Researchers categorized the diagnosis of hypertension according to both the Seventh Report of the Joint National Committee on Prevention, Detection, Evaluation, and Treatment of High Blood Pressure (JNC-7) — which defined hypertension by office blood pressure as at least 140/90 mm Hg, hypertension by automated blood pressure as at least 134/85 mm Hg and hypertension by home ambulatory blood pressure as at least 135/85 mm Hg — and the American College of Cardiology/the American Heart Association High BP Clinical Practice Guidelines, which defined hypertension by office blood pressure, automated blood pressure and ambulatory blood pressure as at least 130/80 mm Hg.
Researchers defined white coat hypertension as potential donors with hypertension by office blood pressure or automated blood pressure methods but not by ambulatory blood pressure, and they defined masked hypertension as potential donors with normal blood pressure by office blood pressure or automated blood pressure methods but hypertension by ambulatory testing.
Optimal cutoff points for systolic and diastolic blood pressure for both office blood pressure and automated blood pressure were calculated using Youden statistic. Based on JNC-7 definitions, the cutoffs were less than 123/82 for office BP and less than 120/78 mm Hg for automated BP. Based on ACC/AHA definitions, the cutoffs were less than 119/79 for office BP and less than 116/76 mm Hg for automated BP.
Researchers found 16% of prospective donors received a diagnosis of hypertension and 3% had masked hypertension when using the JNC-7 criteria and a combination of office or automated blood pressure. When using the ACC/AHA guidelines, researchers found 34% had a diagnosis of hypertension and 24% had masked hypertension.

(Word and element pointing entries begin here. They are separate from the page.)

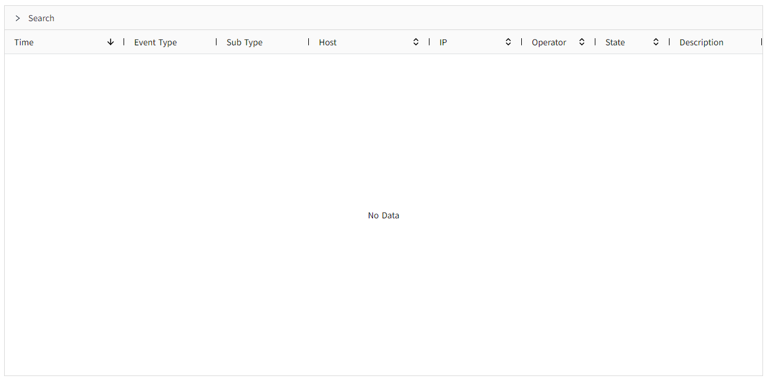
Task: Select the Description column header
Action: [701, 42]
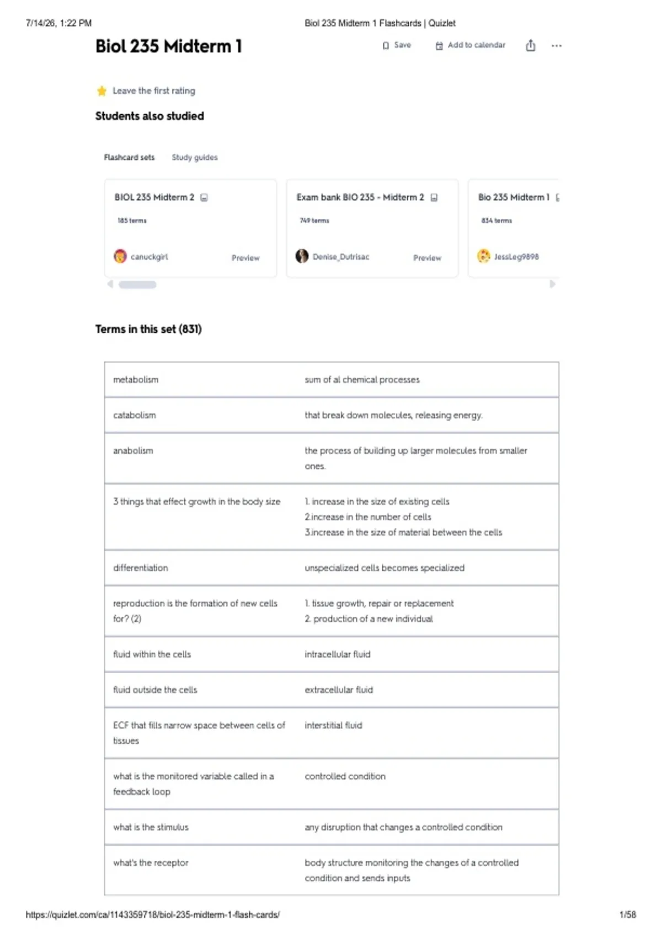
Task: Click the Leave the first rating link
Action: click(154, 90)
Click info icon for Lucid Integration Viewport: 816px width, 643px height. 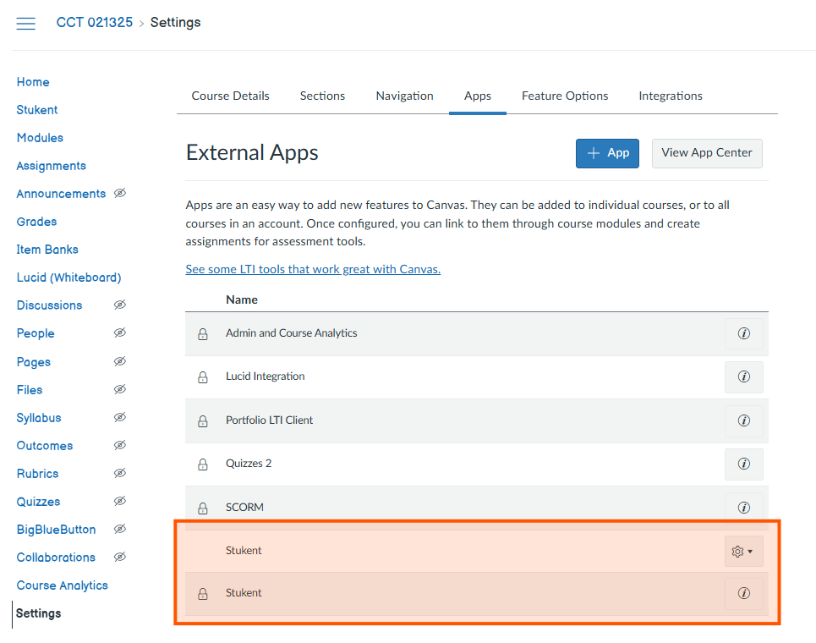pos(743,376)
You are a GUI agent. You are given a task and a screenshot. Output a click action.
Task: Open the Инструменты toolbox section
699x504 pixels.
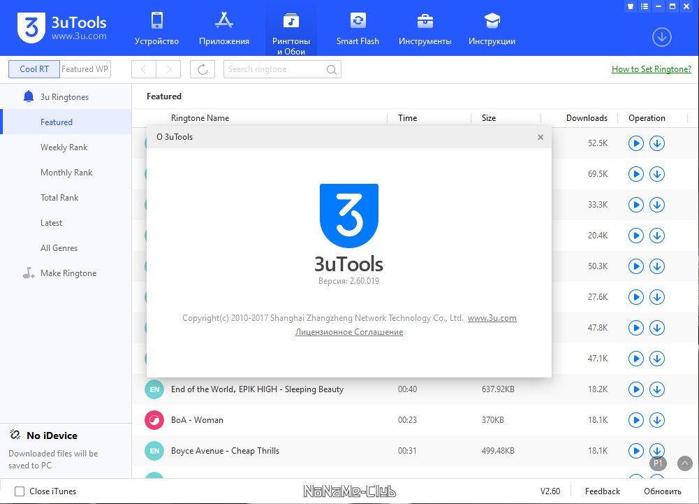[425, 29]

When using the lower cutoffs derived from the Youden index, researchers observed that the sensitivity for detecting hypertension improved from 79% to 87% for JNC-7 and from 32% to 87% for ACC/AHA. In addition, missed hypertension was reduced to 2% using JNC-7 guidelines and 4% using ACC/AHA guidelines.

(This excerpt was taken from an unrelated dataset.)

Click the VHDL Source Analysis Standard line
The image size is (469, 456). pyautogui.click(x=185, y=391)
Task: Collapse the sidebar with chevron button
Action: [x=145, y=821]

“We found that office blood pressure and automated blood pressure are not sufficient to rule out hypertension in living kidney donor candidates using routine cutoffs and definitions, illustrating the value of ambulatory blood pressure in screening of living donors,” the researchers wrote. “Using lower optimal cutoffs improved the sensitivity of office readings and reduced the prevalence of masked hypertension in donor candidates to a lower percentage. Donor candidates above these lower office and automated cutoffs may benefit the most of ambulatory monitoring to avoid missing hypertension in the office setting.” – by Melissa J. Webb
Disclosures: The authors report no relevant financial disclosures.